Türkiye’nin bir sanatçı için çok keyifli, renkli ve verimli bir yer olduğunu söyleyen Ünal, ülkeyi olduğu gibi tüm farklılıklarıyla kabullenmenin yeni bakış açıları ürettiğini belirterek sanatçıların ayakta kalmasının zor olmasına rağmen renkli bir hayat sürdürülebileceğini söyledi. Ünal, “Ben eşim, kızımıza hamileyken bir hamile kadın heykeli yapmıştım. Sonra tam sergim öncesinde bir politikacı ‘Hamile bir kadının sokakta gezmesi ahlaksızlıktır’ dedi ve benim heykelim bir anda başka bir anlam kazandı. Gezi olaylarından önce yaptığım ‘Bu bir ağaç değildir’ isimli bir heykelim vardı ancak Gezi ile beraber farklı bir anlam kazanmış oldu. Evet sanatçının işi zor. Bir yandan Batı’nın Rönesans’ını hazırlayan etkenleri daha yeni yaşarken diğer taraftan da artık teknoloji hızla ilerlediği için tüm dünya ile aynı şeyleri paylaşabiliyoruz. Kendi sanatımızın bunların izinde olması gerektiğini düşünüyorum. Türkiye’ye özel olmalı. Karadeniz'in horonunda içi kıpır kıpır olup da, Güneydoğu'nun ağıtında hüzünlenmeyen bir insanı aklıma bile getiremiyorum. Sokakta düğün oluyor, hem Balkanların ‘damat’ını çalıyorlar, hem de doğunun ‘lorke’sini. Bir gün sadece bunu işleyen bir sergi amaçlıyorum” şeklinde konuştu.

EN ÖZEL VARLIK: İNSAN

Ünal, plastik sanatların tüm alanlarına karşı ilgisinin bulunduğunu belirterek, grafik, seramik ve resminde çok sevdiği sanat dalları arasında yer aldığını söyledi. Günümüzde bütün sanatların iç içe geçtiğini ve müziği çok sevdiğini ifade eden Ünal, şunları söyledi: “Anadolu'daki bütün etnik müzikleri ve halk müziğini çok seviyorum. Tiyatro da çok etkilendiğim sanat dalı arasında yer alıyor. Her bir insan aslında tek başına özel bir varlık. İnsana önem veremeyen bir insanın hiçbir şeye önem veremeyeceğini düşünüyorum. ‘Maden kazasında 301 kişi öldü, Sivas'ta 33 kişi yaktılar’ cümlesindeki sayıların her biri birer insan ve annesi, babası, çocuğu ve aşklarını anlatan bir hikaye. Bence rakamdan çok daha fazla şey ifade eder insan. Benim için insan Yaradan'ın tek tek üzerine uğraştığı birer değer. Kapitalizm her şeyi seri üretiyor ve satmak zorundalar. İnsanları aynıyı tüketme bilincine getiriyorlar ve adına evrenselleşme diyorlar. Git gide önce kendine özgülüğümüzü kaybediyoruz sonra da yerelliğimizi. Standartlaşmaya başlayarak asimile oluyoruz. Aynılaşırsak nasıl kültür paylaşımında bulunabiliriz ki?”

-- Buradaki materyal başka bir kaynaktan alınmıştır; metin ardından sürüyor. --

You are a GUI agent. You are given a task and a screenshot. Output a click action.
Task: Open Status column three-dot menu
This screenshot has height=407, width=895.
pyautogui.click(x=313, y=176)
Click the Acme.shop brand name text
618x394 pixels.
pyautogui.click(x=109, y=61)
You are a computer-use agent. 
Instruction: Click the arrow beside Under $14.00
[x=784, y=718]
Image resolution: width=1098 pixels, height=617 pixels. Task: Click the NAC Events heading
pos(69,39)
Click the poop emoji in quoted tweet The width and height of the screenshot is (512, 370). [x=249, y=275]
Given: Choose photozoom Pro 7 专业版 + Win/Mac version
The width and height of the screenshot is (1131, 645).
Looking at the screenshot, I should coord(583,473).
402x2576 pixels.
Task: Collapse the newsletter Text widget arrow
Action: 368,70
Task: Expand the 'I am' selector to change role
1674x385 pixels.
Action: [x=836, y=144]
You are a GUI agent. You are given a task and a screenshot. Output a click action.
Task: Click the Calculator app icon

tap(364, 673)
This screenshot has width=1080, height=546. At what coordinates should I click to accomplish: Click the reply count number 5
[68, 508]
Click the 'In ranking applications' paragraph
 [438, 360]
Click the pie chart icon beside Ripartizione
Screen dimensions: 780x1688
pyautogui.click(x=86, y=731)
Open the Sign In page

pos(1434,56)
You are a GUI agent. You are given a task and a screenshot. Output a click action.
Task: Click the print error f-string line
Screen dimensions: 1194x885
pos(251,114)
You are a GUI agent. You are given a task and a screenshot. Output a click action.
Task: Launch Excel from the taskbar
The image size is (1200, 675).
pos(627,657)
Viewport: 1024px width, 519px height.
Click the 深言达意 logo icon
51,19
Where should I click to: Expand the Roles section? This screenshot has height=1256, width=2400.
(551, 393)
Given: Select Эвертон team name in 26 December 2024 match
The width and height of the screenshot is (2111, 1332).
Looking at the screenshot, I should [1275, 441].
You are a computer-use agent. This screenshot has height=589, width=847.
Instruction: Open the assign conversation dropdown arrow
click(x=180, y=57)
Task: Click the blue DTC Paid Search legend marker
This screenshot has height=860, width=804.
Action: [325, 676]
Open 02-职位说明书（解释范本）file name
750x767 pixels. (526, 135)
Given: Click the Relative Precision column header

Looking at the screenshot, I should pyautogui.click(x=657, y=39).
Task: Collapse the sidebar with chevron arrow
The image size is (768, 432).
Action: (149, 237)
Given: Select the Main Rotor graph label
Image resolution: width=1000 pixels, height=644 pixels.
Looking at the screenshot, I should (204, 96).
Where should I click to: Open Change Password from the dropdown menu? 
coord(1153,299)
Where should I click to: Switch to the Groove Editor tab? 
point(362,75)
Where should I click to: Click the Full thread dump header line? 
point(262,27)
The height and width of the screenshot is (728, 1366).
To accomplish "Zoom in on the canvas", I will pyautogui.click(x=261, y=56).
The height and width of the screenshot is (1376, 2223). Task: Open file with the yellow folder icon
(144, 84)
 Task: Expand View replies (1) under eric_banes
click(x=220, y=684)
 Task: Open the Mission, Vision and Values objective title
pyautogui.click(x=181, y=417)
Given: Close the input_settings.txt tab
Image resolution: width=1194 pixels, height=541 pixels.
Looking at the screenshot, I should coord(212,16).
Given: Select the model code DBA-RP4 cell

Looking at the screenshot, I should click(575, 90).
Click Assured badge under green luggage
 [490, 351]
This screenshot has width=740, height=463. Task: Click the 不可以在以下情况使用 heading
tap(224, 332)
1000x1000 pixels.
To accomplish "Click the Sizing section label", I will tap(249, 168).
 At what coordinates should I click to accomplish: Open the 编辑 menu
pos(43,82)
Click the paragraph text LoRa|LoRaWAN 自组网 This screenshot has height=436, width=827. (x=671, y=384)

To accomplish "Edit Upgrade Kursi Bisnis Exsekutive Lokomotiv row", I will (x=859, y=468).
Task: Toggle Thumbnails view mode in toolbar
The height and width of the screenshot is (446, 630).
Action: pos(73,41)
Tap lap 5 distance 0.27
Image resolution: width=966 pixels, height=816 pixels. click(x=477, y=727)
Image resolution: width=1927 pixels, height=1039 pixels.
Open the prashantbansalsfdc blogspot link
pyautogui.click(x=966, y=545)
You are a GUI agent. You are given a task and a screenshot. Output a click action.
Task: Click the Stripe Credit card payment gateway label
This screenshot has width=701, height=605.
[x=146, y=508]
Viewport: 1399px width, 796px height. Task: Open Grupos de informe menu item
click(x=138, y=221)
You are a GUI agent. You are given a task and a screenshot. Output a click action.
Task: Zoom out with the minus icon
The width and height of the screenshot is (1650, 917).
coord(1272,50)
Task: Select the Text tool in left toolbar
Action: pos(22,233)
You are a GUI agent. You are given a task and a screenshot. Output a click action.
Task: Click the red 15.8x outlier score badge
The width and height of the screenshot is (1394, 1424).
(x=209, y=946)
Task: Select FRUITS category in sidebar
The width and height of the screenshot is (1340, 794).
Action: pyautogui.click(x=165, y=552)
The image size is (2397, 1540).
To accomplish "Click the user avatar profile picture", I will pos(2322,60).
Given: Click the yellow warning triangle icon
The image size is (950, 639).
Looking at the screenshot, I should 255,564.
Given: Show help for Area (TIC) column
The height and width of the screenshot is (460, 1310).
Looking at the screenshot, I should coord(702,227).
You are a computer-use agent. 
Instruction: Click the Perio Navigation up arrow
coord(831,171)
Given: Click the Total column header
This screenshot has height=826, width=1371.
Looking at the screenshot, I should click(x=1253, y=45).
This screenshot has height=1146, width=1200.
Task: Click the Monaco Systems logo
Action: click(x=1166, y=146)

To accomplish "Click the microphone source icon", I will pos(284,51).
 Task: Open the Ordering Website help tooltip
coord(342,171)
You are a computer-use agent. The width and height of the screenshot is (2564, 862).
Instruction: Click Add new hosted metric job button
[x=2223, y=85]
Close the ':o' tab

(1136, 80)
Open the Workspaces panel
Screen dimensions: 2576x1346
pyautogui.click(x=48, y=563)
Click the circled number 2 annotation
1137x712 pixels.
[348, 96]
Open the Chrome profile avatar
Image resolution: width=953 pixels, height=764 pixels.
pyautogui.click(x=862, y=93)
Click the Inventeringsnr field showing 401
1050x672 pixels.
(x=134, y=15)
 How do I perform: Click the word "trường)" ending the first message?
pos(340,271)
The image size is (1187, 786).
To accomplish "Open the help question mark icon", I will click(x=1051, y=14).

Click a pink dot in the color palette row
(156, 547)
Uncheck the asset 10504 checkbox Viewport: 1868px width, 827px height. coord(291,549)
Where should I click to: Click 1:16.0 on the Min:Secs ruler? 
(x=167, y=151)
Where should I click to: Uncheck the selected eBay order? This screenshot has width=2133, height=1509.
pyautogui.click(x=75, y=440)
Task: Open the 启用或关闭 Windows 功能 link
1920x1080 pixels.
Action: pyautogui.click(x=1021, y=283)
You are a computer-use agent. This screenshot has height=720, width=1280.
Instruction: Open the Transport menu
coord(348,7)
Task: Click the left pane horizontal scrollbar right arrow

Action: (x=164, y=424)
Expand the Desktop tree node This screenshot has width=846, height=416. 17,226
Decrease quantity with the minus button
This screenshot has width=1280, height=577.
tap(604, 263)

DEMİR VE ÇAMURLA YAPILAN DANS

Demirle son beş senedir çalıştığını ve çamurla modelaj yapmayı da çok sevdiğini açıklayan Ünal,  kullandığı malzemelerle arasında kendine özel bir dil bulduğunu ifade ederek, “Ağaç yontmak da hoşuma gidiyor ama çıkarmak kafada farklı bir matematiktir. Sanırım ben daha eklemeciyim.  Ahşabı genelde destekleyici olarak kullanıyorum. İleri de insanların birlikte yaşamanın daha güzel yollarını bulacağına inanıyorum çünkü bulmak zorundalar. Belki sınır diye, ülke diye bir şey olmayacak. Ama şu an için yine Türkiye'de hatta mümkünse İzmir'de doğmak isterdim. Avrupa'nın da güzellikleri var elbette dünyanın diğer birçok yeri gibi ama hiçbir zaman buradan daha yakın hissetmedim kendimi hiçbir yere. Türkiye Cumhuriyeti'nde yaşıyor olmaktan gurur duyuyorum. Bizi ayırmaya ve bölmeye çalışan hiç kimseyle de işim olmaz” dedi. 

 

SANATIN ‘EN’LERİ

Kendisine göre gelmiş geçmiş en önemli sanatçıların klasik sanatta, Gian Lorenzo Bernini, Michelangelo; modern heykelde ise Alberto Giacometti olduğunu söyleyen Ünal, “Zamanımızda ise Anish Kapoor’u sayabilirim. Contemporary İstanbul'da çok beğendiğim. Federico Severino ile tanışma ve sohbet etme imkanımız oldu ve oldukça keyifliydi. Javier Marin için ise günümüzün Michelangelo'su diyebilirim. Bu arada okula Salvador Dali hayranı olarak girdim, Rene Magritte hayranı olarak çıktım. Picasso’ya da değinmeden geçilmez. Türk heykeltıraşlardan Kuzgun Acar, Bihrat Mavitan, Koray Ariş ve İlhan Koman da benim için iyi bir örnek olmuştur” açıklamasını yaptı.

OZAN ÜNAL KİMDİR?

1974 yılında İzmir’de doğdu. İlk orta ve lise eğitimini İzmir’de aldıktan sonra Dokuz Eylül Üniversitesi Güzel Sanatlar Fakültesinde Grafik Bölümüne girdi. Bu bölümü yarıda bırakarak aynı fakültenin Moda ve Aksesuar bölümüne geçti. Eğitimi sırasında Beymen Academia Tasarım Yarışması, Deri Günleri Tasarım Yarışması gibi tasarım yarışmalarında ödüller aldı.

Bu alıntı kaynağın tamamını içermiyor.